Task to carry out
Line filter on the word "button": copy each matching line from the entries.

(Stored records)
+++
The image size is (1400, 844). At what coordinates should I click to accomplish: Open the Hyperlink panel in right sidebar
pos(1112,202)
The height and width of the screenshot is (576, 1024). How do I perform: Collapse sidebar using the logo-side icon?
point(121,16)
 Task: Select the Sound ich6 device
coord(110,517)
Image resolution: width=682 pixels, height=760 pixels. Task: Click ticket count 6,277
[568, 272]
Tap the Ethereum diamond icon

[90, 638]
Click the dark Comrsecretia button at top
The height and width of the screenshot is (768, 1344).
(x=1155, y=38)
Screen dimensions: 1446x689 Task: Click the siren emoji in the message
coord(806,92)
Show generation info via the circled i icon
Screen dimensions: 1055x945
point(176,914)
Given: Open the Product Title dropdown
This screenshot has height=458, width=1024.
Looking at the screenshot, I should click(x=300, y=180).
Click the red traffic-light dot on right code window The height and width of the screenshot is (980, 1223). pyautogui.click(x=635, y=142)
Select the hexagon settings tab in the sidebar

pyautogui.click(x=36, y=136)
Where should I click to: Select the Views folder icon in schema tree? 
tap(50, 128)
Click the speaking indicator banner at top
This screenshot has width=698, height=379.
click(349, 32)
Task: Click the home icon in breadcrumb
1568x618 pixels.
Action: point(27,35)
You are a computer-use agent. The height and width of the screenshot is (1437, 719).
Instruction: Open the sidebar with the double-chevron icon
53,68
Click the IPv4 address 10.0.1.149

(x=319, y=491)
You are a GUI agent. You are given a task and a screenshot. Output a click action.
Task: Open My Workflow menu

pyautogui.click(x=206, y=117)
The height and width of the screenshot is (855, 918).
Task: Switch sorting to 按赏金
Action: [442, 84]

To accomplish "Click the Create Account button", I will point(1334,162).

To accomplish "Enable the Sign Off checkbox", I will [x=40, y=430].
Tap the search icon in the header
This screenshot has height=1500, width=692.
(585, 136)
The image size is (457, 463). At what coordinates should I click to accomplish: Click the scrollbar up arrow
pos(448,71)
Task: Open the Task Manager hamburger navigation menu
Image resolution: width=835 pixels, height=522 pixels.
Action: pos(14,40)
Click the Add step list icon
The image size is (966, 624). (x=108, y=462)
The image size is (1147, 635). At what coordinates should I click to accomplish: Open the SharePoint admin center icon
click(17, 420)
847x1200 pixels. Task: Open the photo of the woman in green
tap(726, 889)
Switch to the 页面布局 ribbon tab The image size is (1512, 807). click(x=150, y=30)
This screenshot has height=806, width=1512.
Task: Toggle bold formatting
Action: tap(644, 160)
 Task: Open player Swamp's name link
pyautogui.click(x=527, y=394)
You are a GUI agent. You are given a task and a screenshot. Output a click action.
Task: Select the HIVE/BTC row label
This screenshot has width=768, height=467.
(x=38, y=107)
+++
Output for this exercise
Click the dark Comrsecretia button at top
To accomplish "Click the Create Account button", I will point(1334,162).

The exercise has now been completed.